Recorded data:
- - -
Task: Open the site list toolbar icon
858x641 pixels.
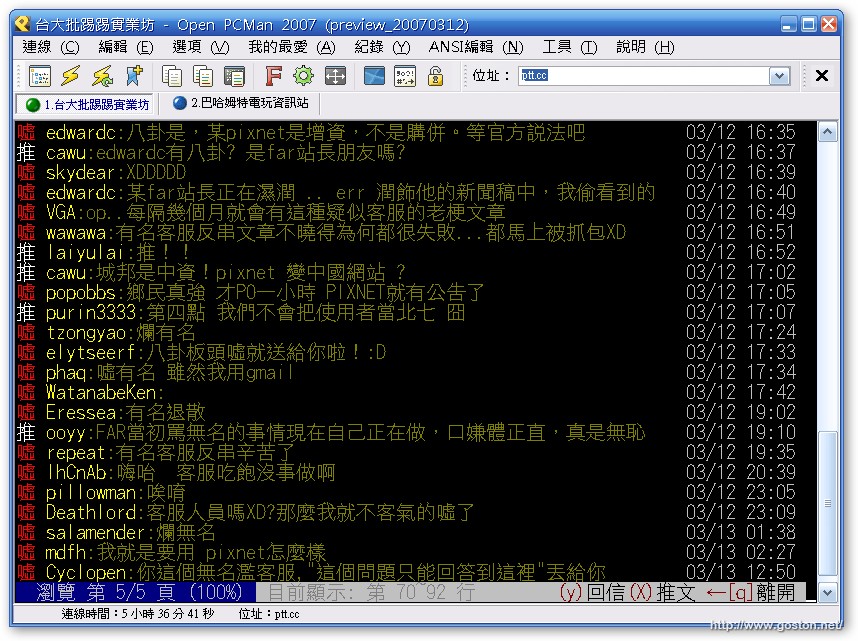Action: (x=39, y=76)
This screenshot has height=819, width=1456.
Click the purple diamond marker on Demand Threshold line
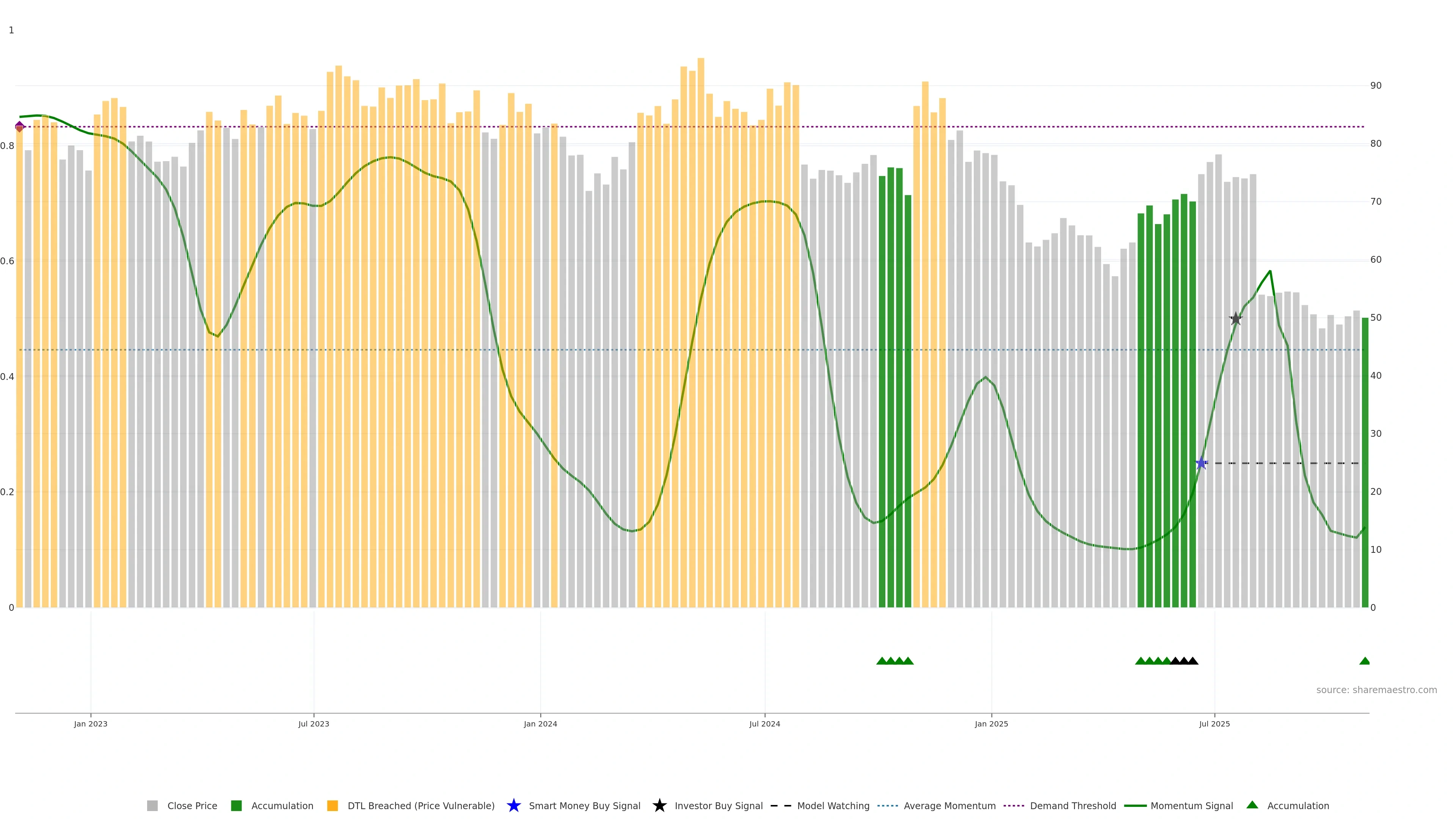click(20, 127)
- - -
What to do:
Copy out everything in the records from the line containing "This screenshot has height=819, width=1456." down to the end, and leave the pictures out.

Correct result:
This screenshot has height=819, width=1456.
Click the purple diamond marker on Demand Threshold line
click(20, 127)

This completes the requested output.